Some smells are universally reviled because they have to do with survival—think about your nose’s natural revulsion when it inhales the stench of garbage or rotten food, which could put your health in danger. However, says Horenziak, “You’re not really born liking or disliking any odor, with some exceptions, like those associated with waste and decay – which are nearly universally disliked smells.” One person’s beloved smell can provoke disgust in someone else, and vice-versa, based largely on habituation and cultural norms. For example, the odor of a strong-smelling food could remind one sniffer of family and home—and repulse another who has never encountered it.

Most odors are actually combinations of odors, and elements that smell good in one scent can be perceived as a revolting malodor in the right context. For example, isovaleric acid—a compound reminiscent of stinky feet or barf—can make you feel queasy if you are looking at something visually unpalatable. But if its scent wafts into your nostrils as a server grates fresh Parmesan cheese over an appetizing plate of pasta at an Italian restaurant, you may react quite differently. (Or not: In one 2016 study, French scientists used fMRI scans to visualize cheese-haters’ reactions to images of strong-smelling cheese; the group was able to trigger disgust reactions and activity in brain regions associated with aversion.)

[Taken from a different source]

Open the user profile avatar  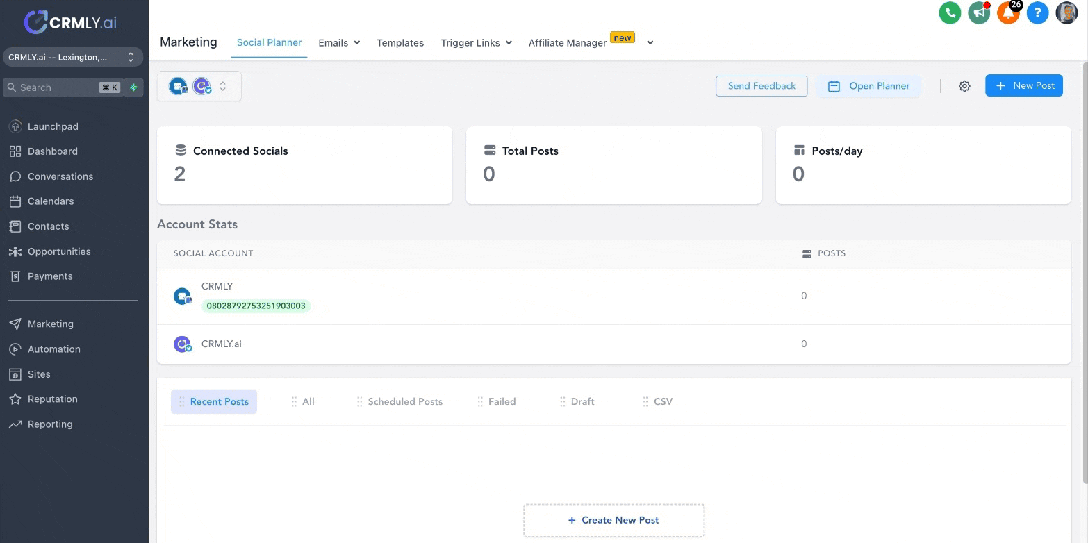(x=1066, y=12)
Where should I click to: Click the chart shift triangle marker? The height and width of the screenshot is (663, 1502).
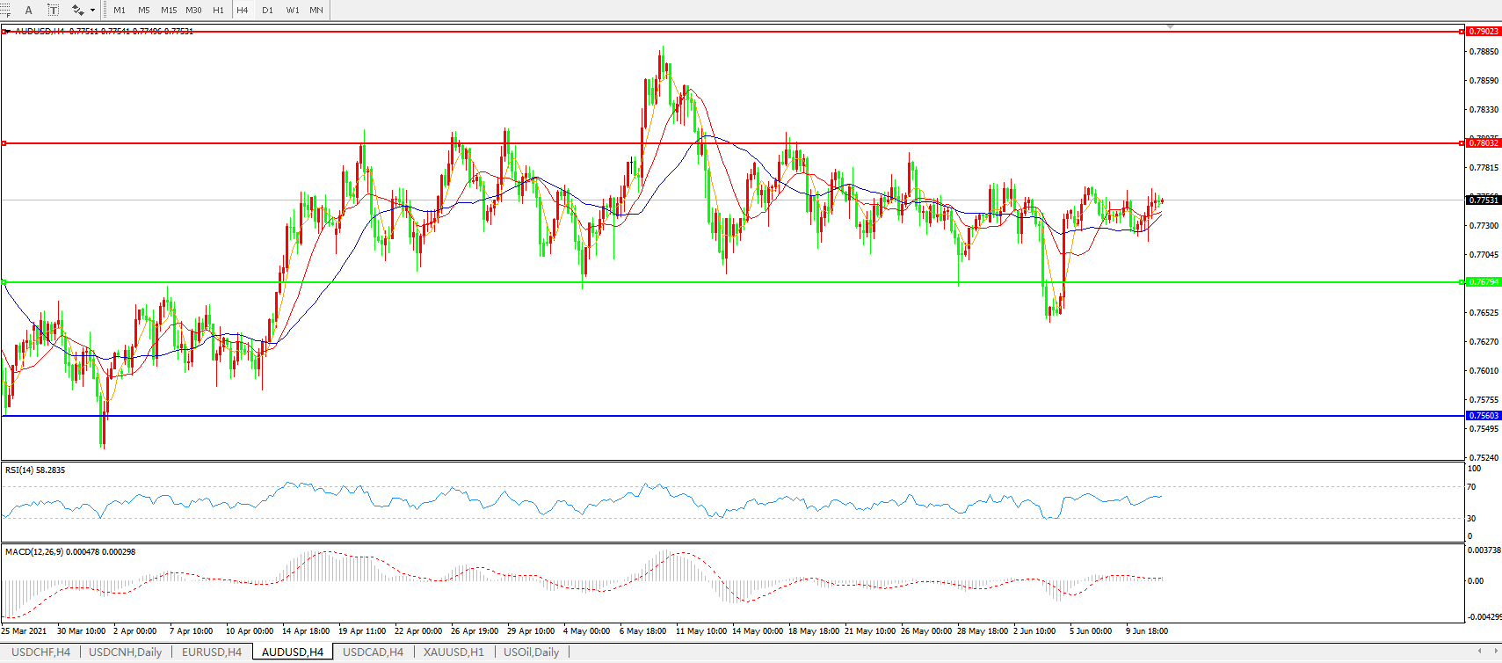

Though dose does matter in some cases (like the onslaught of stench from a gym bag in which your sweaty clothes have taken an hours-long bacteria bath), humans have evolved to sense very tiny amounts of odor molecules. “Some molecules are really, really potent,” says Horenziak, including those that contain sulfur, the element that gives rotten eggs their funk.

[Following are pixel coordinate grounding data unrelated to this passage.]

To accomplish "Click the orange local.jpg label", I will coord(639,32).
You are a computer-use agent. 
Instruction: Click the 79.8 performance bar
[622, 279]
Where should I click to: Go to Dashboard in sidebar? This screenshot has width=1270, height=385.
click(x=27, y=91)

The negative impacts of bad odors

Bad odors don’t just make life a little less pleasant: It can trigger everything from headache to nausea. In recent research published in the journal Atmosphere, Horenziak and other scientists found indoor malodor can go beyond annoyance and impact people in psychological, physical, social, and even economic contexts.

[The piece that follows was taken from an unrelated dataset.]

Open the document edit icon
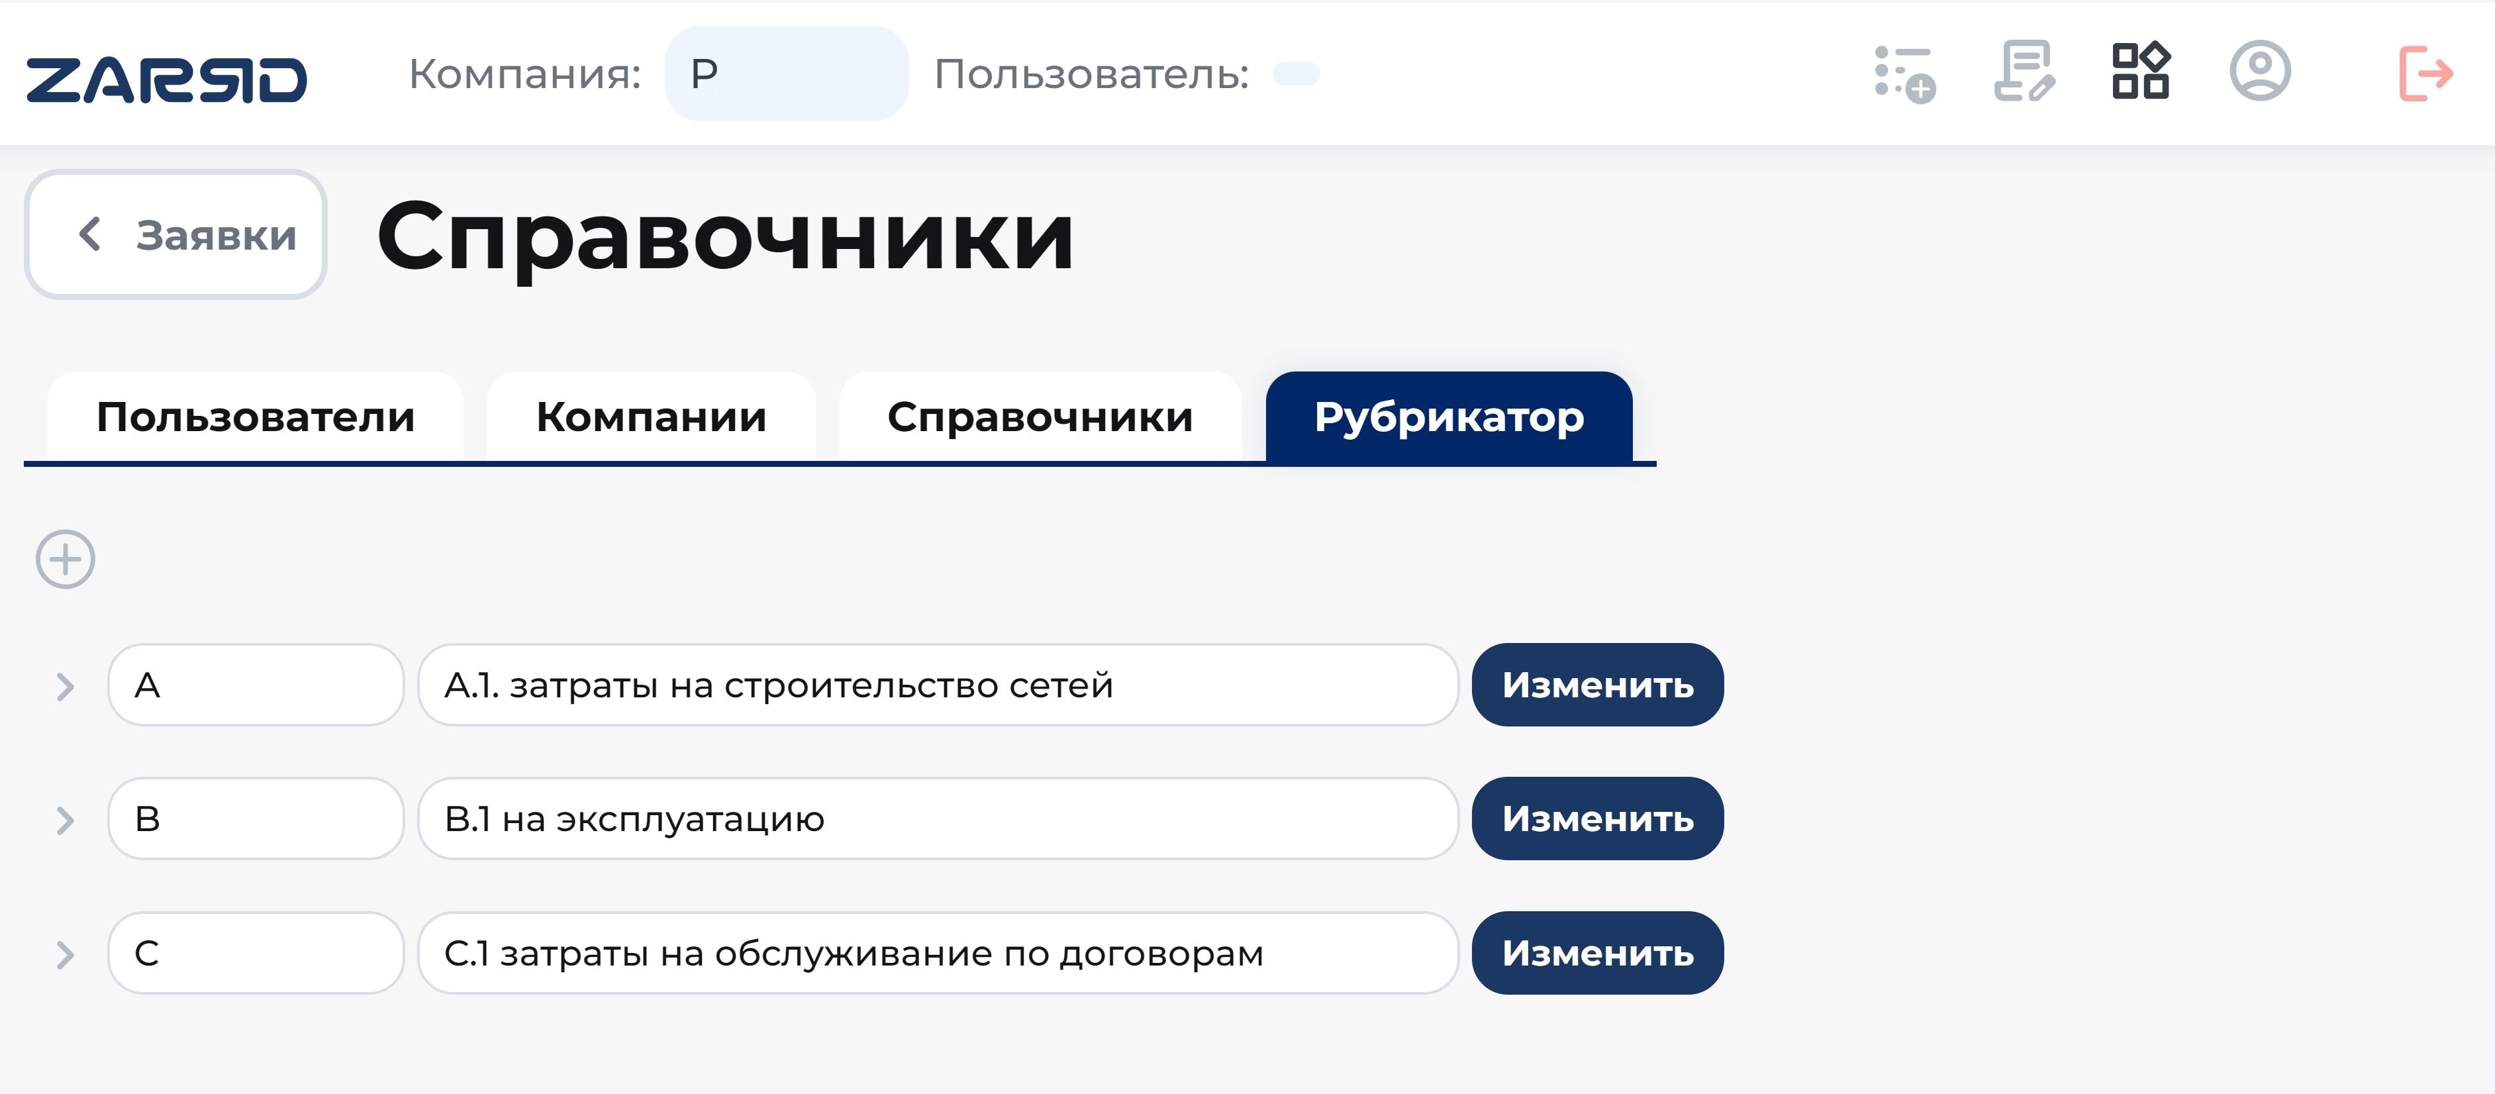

“If your home has an unpleasant odor, it could be worth less, which causes you economic harm,” says Johnson. “People may be less likely to socialize with you. You could feel a loss of control. Many odors are not just a nuisance.”

A donut-shaped molecule in Febreze that’s derived from starch traps odor molecules in its center.

How to stop the stink

The science of stink is complex—but Horenziak and his colleagues at P&G have spent years developing a solution. Febreze contains cyclodextrin, a donut-shaped molecule derived from starch and found in things like summer sweet corn and potatoes, that traps odor molecules in its center, locking them away for good. The odor-trapping action is enhanced by duo PSB, a corkscrew-shaped molecule that locks stink in its spiral shape, and sodium citrate, an odor neutralizer that balances odors’ pH. Febreze’s water-based formula also features a completely natural propellant, which uses nitrogen—a natural part of the air we breathe–instead of common VOC propellants like butane and propane.

Some versions of Febreze also contain perfumes that are carefully balanced by P&G’s expert perfumers to leave behind the pleasant scent of anything from bamboo to lavender. And for those who want to just experience the sweet smell of no smell at all, there’s Febreze FABRIC Free, which is free of fragrance.

“A lot of science goes into this seemingly effortless way to help manage odors in your home,” says Johnson. “We’re very, very passionate about what we do.”